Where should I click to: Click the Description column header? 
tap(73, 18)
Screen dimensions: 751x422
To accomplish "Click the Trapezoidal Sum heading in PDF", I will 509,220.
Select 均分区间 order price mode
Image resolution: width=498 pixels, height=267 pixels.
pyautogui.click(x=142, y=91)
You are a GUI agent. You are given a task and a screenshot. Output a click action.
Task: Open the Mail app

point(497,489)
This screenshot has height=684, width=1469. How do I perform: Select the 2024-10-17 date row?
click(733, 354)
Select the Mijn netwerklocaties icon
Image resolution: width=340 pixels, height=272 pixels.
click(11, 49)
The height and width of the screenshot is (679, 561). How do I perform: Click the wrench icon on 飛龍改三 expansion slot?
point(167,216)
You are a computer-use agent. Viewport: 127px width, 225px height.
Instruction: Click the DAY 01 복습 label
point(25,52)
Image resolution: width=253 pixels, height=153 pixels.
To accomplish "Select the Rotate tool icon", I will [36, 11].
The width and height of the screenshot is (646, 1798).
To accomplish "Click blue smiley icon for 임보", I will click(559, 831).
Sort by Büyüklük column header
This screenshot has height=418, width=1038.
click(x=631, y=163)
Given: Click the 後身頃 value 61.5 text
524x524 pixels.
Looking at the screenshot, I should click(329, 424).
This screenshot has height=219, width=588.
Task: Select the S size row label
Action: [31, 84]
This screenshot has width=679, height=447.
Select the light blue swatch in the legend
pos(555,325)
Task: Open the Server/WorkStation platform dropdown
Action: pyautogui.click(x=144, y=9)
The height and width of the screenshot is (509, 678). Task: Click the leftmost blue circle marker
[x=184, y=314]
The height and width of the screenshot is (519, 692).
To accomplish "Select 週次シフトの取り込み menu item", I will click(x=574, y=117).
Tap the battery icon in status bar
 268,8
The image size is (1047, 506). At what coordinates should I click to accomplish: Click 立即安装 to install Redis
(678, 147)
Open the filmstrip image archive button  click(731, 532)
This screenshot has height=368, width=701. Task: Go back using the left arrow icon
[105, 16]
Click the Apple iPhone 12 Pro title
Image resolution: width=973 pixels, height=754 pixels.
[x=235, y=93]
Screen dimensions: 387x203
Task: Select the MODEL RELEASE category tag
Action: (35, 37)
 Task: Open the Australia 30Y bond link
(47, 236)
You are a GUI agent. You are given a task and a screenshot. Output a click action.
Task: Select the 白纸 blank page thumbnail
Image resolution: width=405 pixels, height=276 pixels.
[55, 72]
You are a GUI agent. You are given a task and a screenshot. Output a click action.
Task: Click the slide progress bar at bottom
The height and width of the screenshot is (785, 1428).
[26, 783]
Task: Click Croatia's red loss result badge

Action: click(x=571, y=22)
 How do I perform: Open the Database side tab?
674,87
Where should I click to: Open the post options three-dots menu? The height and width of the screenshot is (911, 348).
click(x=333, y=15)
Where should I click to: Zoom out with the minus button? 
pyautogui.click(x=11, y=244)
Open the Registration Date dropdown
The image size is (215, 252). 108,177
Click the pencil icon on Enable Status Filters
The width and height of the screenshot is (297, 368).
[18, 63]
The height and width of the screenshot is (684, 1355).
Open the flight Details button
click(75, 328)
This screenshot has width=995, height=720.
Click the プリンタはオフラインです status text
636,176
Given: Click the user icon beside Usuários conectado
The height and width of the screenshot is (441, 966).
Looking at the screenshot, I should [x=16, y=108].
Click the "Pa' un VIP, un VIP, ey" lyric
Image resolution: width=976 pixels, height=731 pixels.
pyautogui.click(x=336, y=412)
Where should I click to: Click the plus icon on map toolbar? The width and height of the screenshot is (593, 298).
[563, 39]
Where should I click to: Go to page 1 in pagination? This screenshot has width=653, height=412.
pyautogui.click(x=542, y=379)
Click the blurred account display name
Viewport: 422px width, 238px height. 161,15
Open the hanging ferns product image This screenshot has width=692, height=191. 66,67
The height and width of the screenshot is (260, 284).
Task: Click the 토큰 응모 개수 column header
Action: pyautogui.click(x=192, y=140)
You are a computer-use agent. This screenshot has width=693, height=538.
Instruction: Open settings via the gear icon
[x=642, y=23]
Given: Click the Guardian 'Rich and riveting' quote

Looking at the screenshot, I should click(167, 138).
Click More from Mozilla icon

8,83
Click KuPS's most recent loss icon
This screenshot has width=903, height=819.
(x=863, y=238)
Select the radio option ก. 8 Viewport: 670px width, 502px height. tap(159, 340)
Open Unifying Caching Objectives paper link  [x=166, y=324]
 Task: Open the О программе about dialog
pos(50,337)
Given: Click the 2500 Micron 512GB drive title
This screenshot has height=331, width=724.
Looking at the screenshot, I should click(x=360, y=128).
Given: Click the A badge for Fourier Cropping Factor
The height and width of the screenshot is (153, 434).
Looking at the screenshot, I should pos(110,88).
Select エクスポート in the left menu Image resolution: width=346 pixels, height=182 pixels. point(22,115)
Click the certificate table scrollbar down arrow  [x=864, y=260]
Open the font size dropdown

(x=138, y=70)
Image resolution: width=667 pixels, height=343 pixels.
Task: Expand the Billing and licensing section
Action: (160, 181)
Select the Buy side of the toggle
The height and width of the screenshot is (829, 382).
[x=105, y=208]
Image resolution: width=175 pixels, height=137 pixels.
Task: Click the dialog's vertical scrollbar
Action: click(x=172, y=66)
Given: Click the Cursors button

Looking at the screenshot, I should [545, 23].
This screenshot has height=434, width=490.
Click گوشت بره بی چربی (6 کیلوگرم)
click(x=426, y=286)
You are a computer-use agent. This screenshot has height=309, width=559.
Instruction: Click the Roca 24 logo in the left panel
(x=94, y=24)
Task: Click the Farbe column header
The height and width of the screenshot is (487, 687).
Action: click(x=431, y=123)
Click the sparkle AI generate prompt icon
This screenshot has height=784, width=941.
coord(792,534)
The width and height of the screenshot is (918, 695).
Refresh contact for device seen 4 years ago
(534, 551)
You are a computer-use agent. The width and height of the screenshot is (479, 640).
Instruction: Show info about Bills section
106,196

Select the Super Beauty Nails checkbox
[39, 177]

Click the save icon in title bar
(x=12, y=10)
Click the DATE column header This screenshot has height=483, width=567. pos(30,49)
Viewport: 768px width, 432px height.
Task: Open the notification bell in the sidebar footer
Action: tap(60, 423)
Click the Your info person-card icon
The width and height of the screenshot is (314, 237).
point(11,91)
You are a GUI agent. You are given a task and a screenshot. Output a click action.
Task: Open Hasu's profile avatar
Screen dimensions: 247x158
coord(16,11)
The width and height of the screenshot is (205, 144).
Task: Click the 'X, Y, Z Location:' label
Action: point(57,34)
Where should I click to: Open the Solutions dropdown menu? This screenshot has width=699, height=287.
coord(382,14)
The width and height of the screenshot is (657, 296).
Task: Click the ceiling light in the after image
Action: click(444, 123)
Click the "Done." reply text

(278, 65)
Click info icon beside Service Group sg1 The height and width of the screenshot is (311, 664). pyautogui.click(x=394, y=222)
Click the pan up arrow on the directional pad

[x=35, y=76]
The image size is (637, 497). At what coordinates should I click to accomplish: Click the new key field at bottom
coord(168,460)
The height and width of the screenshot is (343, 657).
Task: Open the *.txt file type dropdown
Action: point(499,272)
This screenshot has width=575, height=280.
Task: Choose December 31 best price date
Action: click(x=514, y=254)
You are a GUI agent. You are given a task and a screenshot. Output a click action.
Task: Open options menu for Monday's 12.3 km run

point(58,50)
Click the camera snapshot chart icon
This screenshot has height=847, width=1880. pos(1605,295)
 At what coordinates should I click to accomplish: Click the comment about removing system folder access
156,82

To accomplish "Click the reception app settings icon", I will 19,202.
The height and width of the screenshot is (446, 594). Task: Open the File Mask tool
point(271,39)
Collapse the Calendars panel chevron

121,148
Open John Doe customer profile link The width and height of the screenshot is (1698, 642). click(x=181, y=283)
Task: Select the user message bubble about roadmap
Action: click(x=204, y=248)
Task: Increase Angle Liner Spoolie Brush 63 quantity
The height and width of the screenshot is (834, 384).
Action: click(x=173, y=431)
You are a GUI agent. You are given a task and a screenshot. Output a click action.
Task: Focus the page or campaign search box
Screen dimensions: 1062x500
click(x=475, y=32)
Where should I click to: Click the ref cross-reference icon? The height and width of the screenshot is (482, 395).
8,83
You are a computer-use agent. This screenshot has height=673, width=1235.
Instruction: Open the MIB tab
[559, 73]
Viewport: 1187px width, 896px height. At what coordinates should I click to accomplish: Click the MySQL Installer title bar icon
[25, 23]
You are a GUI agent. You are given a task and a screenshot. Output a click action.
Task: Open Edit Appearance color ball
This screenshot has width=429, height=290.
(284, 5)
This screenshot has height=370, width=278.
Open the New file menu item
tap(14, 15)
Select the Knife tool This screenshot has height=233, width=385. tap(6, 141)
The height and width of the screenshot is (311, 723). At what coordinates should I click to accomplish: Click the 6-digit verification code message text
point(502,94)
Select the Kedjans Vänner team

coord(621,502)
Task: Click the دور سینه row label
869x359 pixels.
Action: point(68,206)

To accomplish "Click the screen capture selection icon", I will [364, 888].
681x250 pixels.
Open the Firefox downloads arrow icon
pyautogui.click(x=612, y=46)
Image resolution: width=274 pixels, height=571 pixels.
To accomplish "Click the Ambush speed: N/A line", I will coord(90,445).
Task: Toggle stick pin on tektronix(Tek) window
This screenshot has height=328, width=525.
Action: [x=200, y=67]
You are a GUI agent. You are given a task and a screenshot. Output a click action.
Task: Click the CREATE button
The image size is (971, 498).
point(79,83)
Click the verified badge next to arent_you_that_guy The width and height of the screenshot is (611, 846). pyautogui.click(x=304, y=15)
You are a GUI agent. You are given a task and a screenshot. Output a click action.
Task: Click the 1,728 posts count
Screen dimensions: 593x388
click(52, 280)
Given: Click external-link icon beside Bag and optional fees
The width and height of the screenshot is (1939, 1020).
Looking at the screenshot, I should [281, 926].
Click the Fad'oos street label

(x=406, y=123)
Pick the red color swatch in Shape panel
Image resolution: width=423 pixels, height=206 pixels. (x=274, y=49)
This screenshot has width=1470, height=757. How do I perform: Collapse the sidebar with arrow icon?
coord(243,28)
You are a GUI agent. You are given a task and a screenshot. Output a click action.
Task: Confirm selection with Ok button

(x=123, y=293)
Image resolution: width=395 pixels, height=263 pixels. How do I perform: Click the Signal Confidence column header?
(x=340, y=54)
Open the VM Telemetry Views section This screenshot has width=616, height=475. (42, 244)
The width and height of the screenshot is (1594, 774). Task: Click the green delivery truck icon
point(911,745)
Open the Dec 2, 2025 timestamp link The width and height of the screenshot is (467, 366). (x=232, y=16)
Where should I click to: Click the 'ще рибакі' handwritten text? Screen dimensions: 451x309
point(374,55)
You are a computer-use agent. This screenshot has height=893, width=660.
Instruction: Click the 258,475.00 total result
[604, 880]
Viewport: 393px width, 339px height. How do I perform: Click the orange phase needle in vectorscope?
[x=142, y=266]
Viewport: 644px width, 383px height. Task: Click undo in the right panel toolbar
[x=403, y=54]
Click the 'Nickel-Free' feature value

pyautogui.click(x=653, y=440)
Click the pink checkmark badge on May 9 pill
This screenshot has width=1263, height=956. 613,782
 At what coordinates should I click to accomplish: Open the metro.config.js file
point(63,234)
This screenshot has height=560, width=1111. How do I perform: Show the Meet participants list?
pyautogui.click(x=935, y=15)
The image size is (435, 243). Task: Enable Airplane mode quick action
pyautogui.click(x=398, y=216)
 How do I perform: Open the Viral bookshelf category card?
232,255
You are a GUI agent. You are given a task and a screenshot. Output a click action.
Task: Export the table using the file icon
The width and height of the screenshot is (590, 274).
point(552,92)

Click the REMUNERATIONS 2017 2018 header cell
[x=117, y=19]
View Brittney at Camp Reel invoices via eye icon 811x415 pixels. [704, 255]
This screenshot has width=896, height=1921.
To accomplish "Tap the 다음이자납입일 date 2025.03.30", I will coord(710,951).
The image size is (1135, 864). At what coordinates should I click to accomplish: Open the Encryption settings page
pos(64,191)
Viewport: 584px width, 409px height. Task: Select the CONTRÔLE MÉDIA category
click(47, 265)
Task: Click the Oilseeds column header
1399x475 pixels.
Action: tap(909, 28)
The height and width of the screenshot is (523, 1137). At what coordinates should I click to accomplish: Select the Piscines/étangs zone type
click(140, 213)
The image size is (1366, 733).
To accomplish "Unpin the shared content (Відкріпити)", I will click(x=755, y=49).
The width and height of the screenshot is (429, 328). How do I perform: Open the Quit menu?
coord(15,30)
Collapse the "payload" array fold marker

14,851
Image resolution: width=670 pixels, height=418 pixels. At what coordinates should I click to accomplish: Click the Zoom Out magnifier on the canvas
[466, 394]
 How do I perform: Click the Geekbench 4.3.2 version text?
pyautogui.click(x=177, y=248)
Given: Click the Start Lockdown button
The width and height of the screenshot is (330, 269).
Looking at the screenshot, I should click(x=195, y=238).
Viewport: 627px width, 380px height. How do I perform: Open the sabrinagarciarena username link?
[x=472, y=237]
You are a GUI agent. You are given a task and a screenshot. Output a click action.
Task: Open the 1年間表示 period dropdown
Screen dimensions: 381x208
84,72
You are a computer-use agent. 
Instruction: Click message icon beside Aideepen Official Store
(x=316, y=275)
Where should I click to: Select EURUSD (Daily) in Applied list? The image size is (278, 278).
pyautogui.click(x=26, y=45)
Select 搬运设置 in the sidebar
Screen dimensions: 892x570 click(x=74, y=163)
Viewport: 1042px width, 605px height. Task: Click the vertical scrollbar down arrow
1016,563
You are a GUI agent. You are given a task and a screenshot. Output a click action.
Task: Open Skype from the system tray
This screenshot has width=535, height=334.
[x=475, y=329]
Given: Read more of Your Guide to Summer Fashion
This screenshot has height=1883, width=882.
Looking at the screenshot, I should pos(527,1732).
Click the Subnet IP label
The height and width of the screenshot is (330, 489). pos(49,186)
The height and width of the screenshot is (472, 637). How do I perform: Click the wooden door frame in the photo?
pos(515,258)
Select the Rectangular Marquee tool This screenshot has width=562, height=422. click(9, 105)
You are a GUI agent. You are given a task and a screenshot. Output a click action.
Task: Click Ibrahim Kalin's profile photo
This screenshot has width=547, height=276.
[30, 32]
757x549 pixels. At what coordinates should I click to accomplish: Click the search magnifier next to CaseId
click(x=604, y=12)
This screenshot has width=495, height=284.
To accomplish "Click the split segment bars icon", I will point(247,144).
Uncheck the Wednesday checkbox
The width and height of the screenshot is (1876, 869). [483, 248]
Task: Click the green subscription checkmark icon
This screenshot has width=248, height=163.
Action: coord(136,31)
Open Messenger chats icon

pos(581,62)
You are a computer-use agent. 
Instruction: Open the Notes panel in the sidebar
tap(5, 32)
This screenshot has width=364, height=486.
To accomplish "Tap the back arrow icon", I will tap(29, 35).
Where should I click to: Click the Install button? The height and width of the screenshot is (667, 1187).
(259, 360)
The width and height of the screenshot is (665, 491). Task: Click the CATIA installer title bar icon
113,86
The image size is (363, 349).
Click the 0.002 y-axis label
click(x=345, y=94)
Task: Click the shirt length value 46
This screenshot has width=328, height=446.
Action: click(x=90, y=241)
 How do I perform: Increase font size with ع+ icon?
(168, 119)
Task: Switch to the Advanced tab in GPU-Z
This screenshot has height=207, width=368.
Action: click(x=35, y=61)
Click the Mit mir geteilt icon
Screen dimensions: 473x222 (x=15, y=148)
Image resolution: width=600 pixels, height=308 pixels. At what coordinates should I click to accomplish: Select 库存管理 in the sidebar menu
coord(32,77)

__Task item__
In the records above, find each line holding "Your" and copy it.

__Exercise answer__
Click the Your info person-card icon
Given: Read more of Your Guide to Summer Fashion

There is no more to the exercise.